_WORK INSTRUCTIONS_. Reproduce word for word the portion of the Bitcoin election-scheme email starting with "The bitcoin network" and going on through "with the system.".

_EXCERPTED PASSAGE_.
[EM] A secure distributed election scheme based on Bitcoin's Proof-of-Work protocol

Mike Frank michael.patrick.frank at gmail.com
Sat Jun 18 05:43:26 PDT 2011


Bitcoin has experienced up-and-down fluctuations in value by more than 40%
quite regularly.  It dropped by more than 50% just last week.  Yet, the
longer-term trend is still that its value (and the computing power devoted
to it) is increasing at more than 2x per month (10x per calendar quarter).
 The bitcoin network has grown by 10x for each of the last 6 consecutive
quarters, and currently does it more ops/s than the Top 500 supercomputers
put together!

For any particular group of "bad guys" to collaborate with each other to
command more than 50% of this amount of computational power for any
significant length of time (sufficient to corrupt the chain) seems like an
extremely unlikely proposition to me - especially in light of Jameson's
point.  Any putative attackers would profit more by mining bitcoins
cooperatively with the system.

I therefore find Bitcoin's security guarantees to be quite convincing...

-Mike

On Sat, Jun 18, 2011 at 4:59 AM, Jameson Quinn <jameson.quinn at gmail.com>wrote:

> Bitcoin is a scam, but not for these cryptographic reasons. There are
> plenty of people "mining" the proof-of-work chain for "new bitcoin", and
> developing improved algorithms to do so. And even if there weren't, anybody
> who suddenly developed a longer "all your bitcoin belong to us" chain would
> get either nothing (as people simply rewrote a special case in their
> software to reject the new chain) or nothing (as people abandoned bitcoin).
> There's no incentive for what would be an unprecedented effort.
>
> On the other hand, the first time it loses 40% of its value, it is toast.
> There's no way the intrinsic value - replaceable "easy(ish) to send
> digitally" and "I think it's neat" and "it was first" - can rescue it from a
> death spiral then.
>
> Anyway, "1 CPU 1 vote" schemes are not actually related to "1 person 1
> vote" schemes. The former is essentially decentralized, the latter is
> unavoidably centralized in some way.

_STORED DATA_.
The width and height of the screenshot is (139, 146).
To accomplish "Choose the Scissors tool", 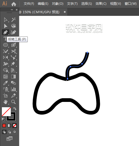I will point(13,51).
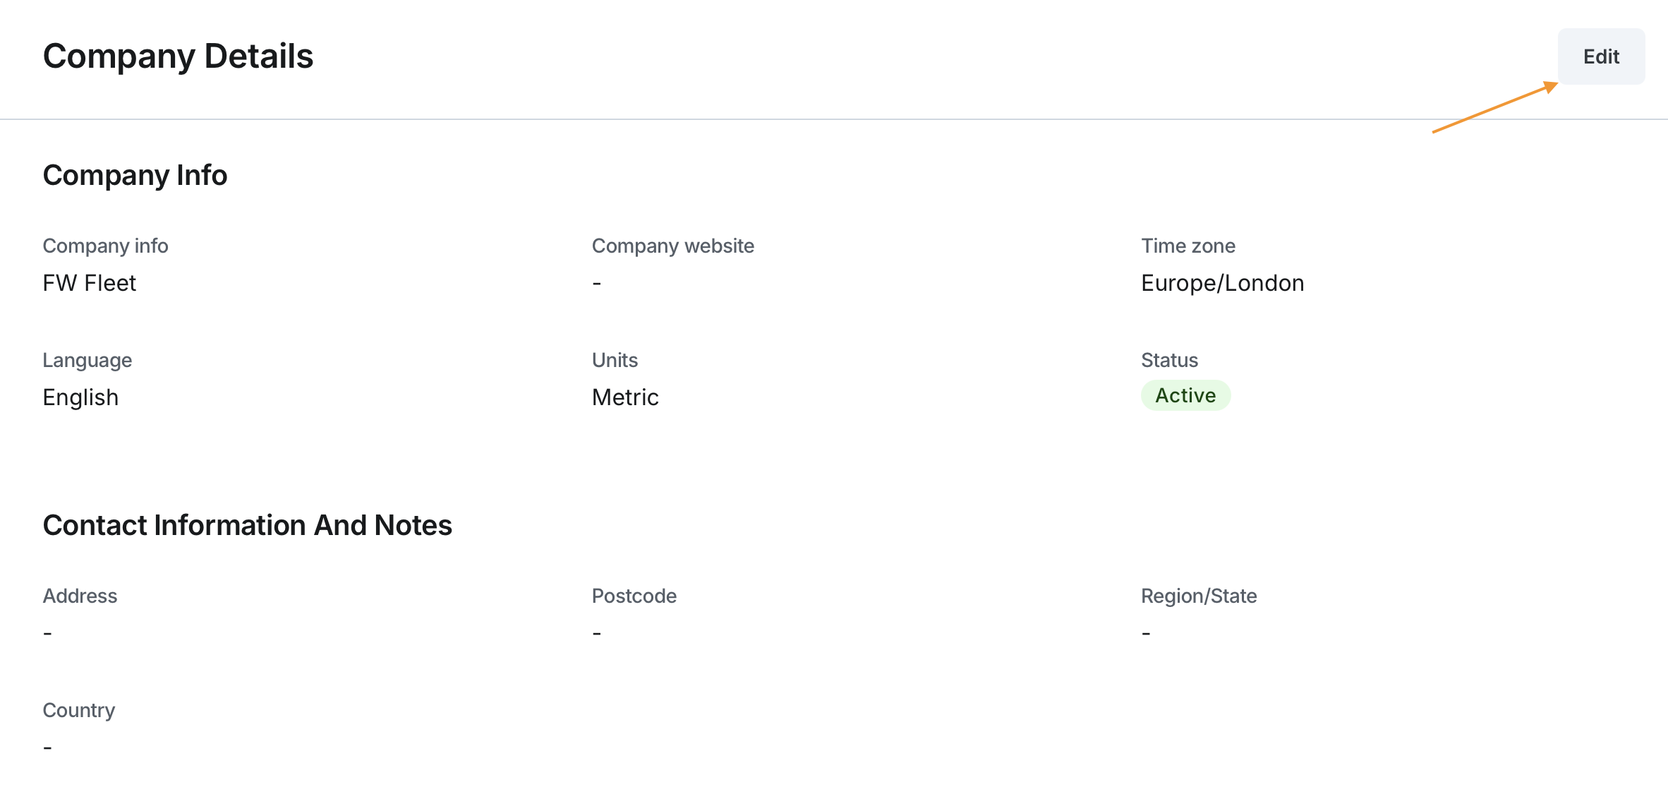The width and height of the screenshot is (1668, 799).
Task: Click the Europe/London time zone value
Action: (x=1222, y=283)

_SOLUTION TO THE PROBLEM_.
The bitcoin network has grown by 10x for each of the last 6 consecutive
quarters, and currently does it more ops/s than the Top 500 supercomputers
put together!

For any particular group of "bad guys" to collaborate with each other to
command more than 50% of this amount of computational power for any
significant length of time (sufficient to corrupt the chain) seems like an
extremely unlikely proposition to me - especially in light of Jameson's
point.  Any putative attackers would profit more by mining bitcoins
cooperatively with the system.